Coronado is also reopening some beaches Monday — Mayor Richard Bailey said the dog park will remain closed — but not all cities are rushing to open back up. Del Mar, Solana Beach, Carlsbad and Encinitas all signaled that they needed more time to prepare. 

“Unfortunately, the cities were anticipating an opening around May 1 or later, and weren’t given much advance notice of the county’s prohibition being lifted,” Encinitas Mayor Catherine Blakespear wrote in her newsletter. Staffing, signage and monitoring are a concern. 

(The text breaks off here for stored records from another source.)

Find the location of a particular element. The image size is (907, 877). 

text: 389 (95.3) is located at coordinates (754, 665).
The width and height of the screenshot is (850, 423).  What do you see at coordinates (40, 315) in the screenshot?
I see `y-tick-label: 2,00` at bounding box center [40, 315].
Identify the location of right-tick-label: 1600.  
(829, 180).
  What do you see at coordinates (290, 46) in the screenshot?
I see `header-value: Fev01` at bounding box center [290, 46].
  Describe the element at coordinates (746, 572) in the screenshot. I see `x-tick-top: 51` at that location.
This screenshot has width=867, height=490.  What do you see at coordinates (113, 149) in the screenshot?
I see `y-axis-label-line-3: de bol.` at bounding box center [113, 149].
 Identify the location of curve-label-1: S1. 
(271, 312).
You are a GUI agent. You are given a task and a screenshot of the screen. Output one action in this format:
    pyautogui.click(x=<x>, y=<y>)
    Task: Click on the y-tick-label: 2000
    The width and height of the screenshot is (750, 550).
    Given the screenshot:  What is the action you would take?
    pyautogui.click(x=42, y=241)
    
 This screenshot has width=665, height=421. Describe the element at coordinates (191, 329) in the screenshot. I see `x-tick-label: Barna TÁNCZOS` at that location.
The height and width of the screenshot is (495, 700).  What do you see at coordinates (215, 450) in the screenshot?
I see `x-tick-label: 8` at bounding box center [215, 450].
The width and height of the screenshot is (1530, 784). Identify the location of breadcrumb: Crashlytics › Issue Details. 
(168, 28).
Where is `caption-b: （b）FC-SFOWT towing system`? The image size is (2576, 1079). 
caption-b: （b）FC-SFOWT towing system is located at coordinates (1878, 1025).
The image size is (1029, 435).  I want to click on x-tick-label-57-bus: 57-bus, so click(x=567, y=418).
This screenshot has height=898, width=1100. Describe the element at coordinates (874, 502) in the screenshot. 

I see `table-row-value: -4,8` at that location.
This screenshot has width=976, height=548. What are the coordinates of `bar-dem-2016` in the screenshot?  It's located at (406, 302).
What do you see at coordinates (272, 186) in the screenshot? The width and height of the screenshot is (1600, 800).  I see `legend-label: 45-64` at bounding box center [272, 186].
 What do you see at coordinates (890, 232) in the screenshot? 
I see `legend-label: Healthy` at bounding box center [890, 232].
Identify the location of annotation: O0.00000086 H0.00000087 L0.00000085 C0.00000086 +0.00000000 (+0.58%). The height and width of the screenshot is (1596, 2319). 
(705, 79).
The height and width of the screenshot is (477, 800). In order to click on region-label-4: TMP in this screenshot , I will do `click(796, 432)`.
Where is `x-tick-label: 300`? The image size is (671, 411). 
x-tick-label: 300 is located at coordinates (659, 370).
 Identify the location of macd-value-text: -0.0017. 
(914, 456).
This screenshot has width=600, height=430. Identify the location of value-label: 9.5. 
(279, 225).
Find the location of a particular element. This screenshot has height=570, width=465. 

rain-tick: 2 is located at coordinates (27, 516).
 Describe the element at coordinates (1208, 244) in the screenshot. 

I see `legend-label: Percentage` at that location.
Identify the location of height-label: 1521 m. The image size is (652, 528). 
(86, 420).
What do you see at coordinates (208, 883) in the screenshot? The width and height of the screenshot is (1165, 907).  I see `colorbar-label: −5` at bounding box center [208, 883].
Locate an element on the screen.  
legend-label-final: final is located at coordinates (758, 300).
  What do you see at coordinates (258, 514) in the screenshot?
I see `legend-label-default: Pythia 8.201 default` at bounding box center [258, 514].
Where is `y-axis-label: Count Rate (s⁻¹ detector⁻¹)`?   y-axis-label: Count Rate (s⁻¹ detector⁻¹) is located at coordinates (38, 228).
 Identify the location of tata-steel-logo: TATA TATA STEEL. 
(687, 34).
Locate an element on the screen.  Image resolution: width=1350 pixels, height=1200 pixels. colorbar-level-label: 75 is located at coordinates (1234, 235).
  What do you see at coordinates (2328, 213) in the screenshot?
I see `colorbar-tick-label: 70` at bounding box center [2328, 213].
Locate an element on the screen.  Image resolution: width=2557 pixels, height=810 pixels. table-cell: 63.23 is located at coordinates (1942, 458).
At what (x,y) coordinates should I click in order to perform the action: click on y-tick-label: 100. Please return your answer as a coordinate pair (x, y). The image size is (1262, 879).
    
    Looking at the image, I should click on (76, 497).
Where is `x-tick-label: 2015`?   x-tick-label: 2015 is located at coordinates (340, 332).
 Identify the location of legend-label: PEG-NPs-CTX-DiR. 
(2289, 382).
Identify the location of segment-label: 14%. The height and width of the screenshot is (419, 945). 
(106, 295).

Encinitas was the site of another protest this weekend. City News Service reports that between 75 and 100 people showed up. The Sheriff’s Department arrested three for allegedly violating health orders. Protesters also gathered in Pacific Beach

Politics Roundup

  • Supervisor Nathan Fletcher has become the de facto narrator of the county’s coronavirus response even though he doesn’t wield any more power than his Republican colleagues. We explain how this came to be in the Politics Report and also point to an interesting new poll by the Progressive Labor Alliance, which is testing the waters on a new hotel tax increase. 
  • Normally, Sacramento would be in full swing right now. In the absence of regular hearings, legislators have tried to flex their oversight muscles. Some have expressed criticism that the governor isn’t releasing enough information, but Senate President Pro Tem Toni Atkins is not one of them. She said she’d satisfied Gavin Newsom’s communications.